Document section:
Maryoku Yummy is an American children's animated television series that aired on The Hub from October 11 to November 15, 2010. It is based on the 2001 greeting card character, Maryoku Yummy. The show's intellectual property was created by Jeffrey Conrad of American Greetings. The show's production began in 2007 with a deal with DQ Entertainment.

Plot
Maryoku Yummy is set in a whimsical world known as Nozomu. It is populated by the Yummy, and small creatures called wishes, the latter from children which are sent here and become granted by Wish Sitters. A trio of Wish Sitters, Maryoku, Ooka and Fij Fij, assists their wishes to become true. So far the only wish not granted, but lives in Nozomu with the Yummy, is a yellow and blue wish by the name of Fudan, who can talk unlike the other wishes.

Characters

Main
Maryoku: The main protagonist. She is a scarlet-pink yummy with yellow spiral antennae and a yellow spiral tail. She makes sure all wishes are loved, encouraged, and cared for and is always there to help anyone, especially her friends.
Ooka: Maryoku's best friend. She is a blue-green with yummy green antennae. She would rather take the day off than work, which usually gets her into trouble. However, she does know how to have fun.
Fij Fij: Maryoku's other best friend. He is a yellow. yummy with a pink nose. He is extremely shy and very cautious. Luckily, Maryoku is there to bring him out of his shell. He also seems to have a crush on Maryoku.
Hadagi: The leader of another Wish-Sitting team. She is a purple yummy with yellow star antennae. Hadagi is sometimes bossy and jealous of Maryoku at times. She can also get very competitive. But, she can also be friendly at times.
Bob: The Yummies' wish deliverer, who is yellow and wears a wish hat. He can deliver wishes to Nozomu very fast. He also provides a sense of humor while on his job.

Dataset content:
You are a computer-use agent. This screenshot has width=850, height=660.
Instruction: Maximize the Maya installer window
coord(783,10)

* * *

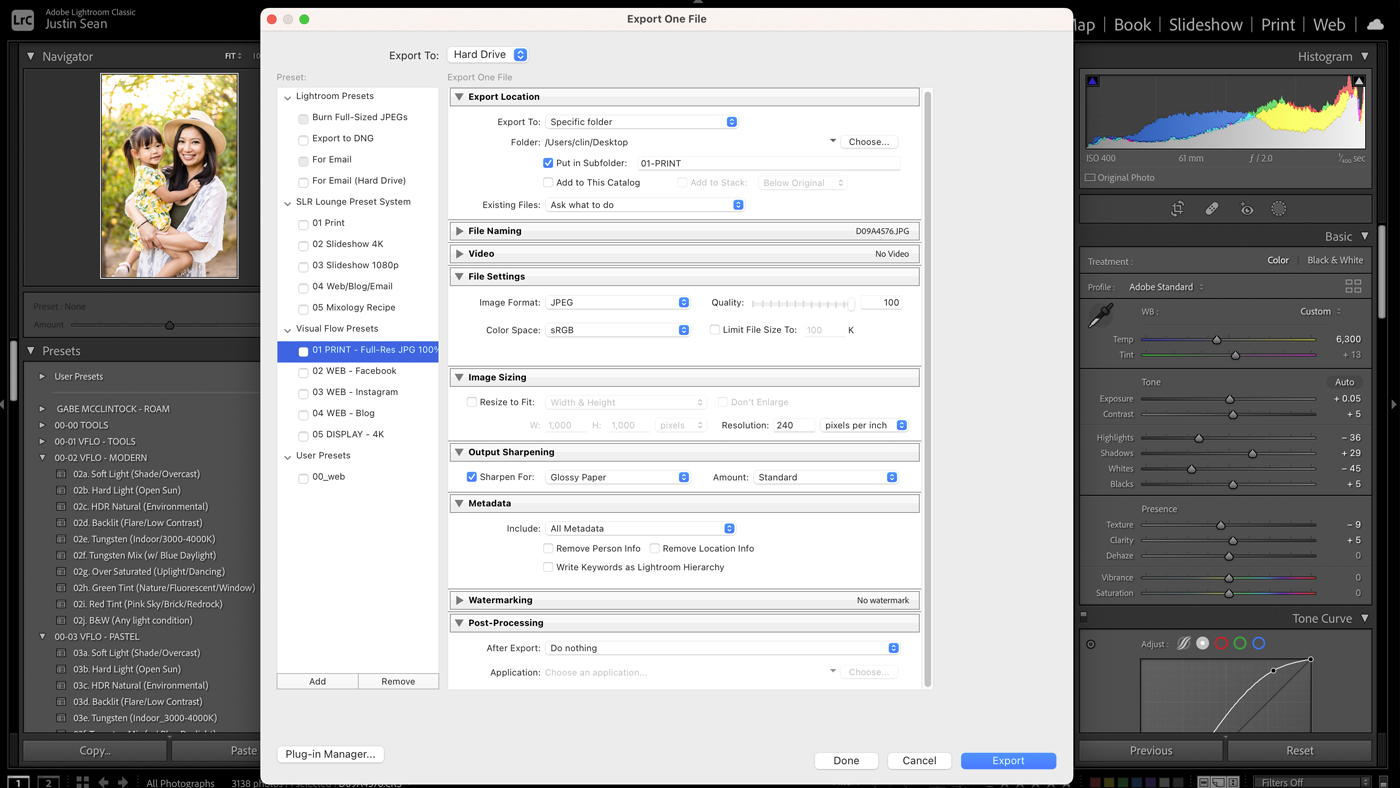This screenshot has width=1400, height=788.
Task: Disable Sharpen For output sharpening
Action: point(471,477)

* * *

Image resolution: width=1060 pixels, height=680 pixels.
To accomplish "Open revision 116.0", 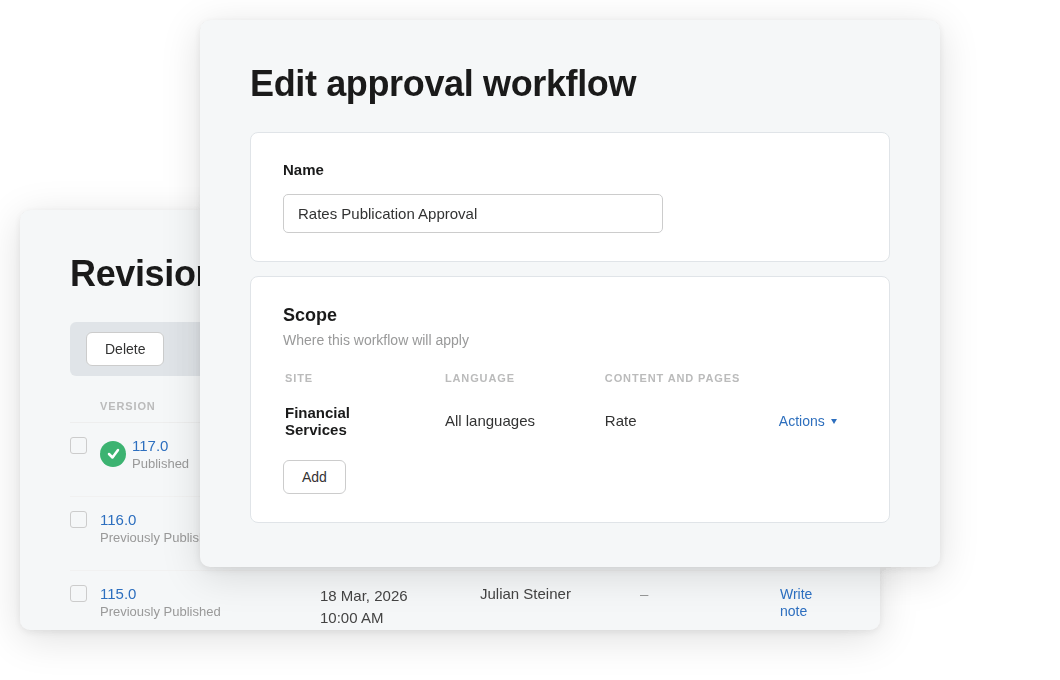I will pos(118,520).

Exercise tasks:
(A) Transcribe the part of the Maryoku Yummy article from "Fij Fij: Maryoku's" up to and including "on his job.".
(B) According to the Maryoku Yummy article, what is the name of the world where the series is set?
(C) Resume the Maryoku Yummy article from the point where it stops.

Final answers:
(A)
Fij Fij: Maryoku's other best friend. He is a yellow. yummy with a pink nose. He is extremely shy and very cautious. Luckily, Maryoku is there to bring him out of his shell. He also seems to have a crush on Maryoku.
Hadagi: The leader of another Wish-Sitting team. She is a purple yummy with yellow star antennae. Hadagi is sometimes bossy and jealous of Maryoku at times. She can also get very competitive. But, she can also be friendly at times.
Bob: The Yummies' wish deliverer, who is yellow and wears a wish hat. He can deliver wishes to Nozomu very fast. He also provides a sense of humor while on his job.

(B) Nozomu

(C)
Shika: The Yummies' chief officer, who is blue with a green hat. He knows all about the rules, and often gets cranky when someone doesn't obey them.
Nonki: Nozomu's resident inventor; he is teal and wears a construction hat. He is really smart and can fix almost anything. He's the taller one who barely says a word. When he does, it's usually "yup" or "nope".
Yuzu: Nonki's best friend; he is a yellow  and white with yummy a green leaf antennae. He also likes to invent, but sometimes messes up. He's also the shorter one who usually speaks.

Supporting
Omoshi: Nozomu's resident chef; he is green with a chef's hat. He doesn't use recipes from a recipe book, rather making up some of his own.
Tapo Tapo: The Yummies' leader who is blue with a yellow spiral antennae. He's very wise and always helps out the Yummies when they're stuck.
Fudan: A yellow and blue ungranted wish who lives with Tapo Tapo. He's Maryoku's favorite wish.
Enro: The Yummies' fitness teacher and coach; She is orange and yellow and wears a whistle that makes various different sounds rather than a whistle sound when she blows it. She teaches the wishes to exercise and usually helps Maryoku when she can't get a wish to listen.
Zuno: The Yummies' wish doctor; she is red and wears a doctor's mirror. According to Maryoku, she can help anyone feel better whenever they are sick before you can say "Yurble Burble".
Mabui: Shika's assistant who is pink with a yellow eggshell antennae. Her singing makes Shika dance along.
Jeppy: Omoshi's assistant who is orange with a yellow striped tail. He talks with a French accent.
Oolong: Hadagi's assistant who is orange with a yellow star tail. He can't speak, but he can still communicate through body language and facial expressions. He's also the biggest and strongest yummy, but caring.
Baburu: A blue member of Hadagi's wish-sitting team. She lives in a bubble and has a good sense of humor. She's also sarcastic and often acts as a voice of reason for Hadagi when Maryoku isn't around.
Bishu: Tapo Tapo's flying assistant who is purple with pink antennae. She watches over the community and is always willing to know what's up to date.
Inu: Fij Fij's pet. A small, dog-like Yummy who is blue and white. He is very playful and friendly to everybody. He also likes to fetch Shika's hat.
Wishy Wish: A retired character from Maryoku Yummy. He is a purple wish with a little blue flower on his head. He knows all about celebrations such as holidays and parties.
Wishy Woo: Another retired character from Maryoku Yummy. She is a green wish with a filling of pastel pink on her whole body. Wishy Woo loves a good joke. For her there's nothing like a day filled with giggles.

Episodes

Music
The theme song and soundtrack to this show was recorded by British indie band Saint Etienne.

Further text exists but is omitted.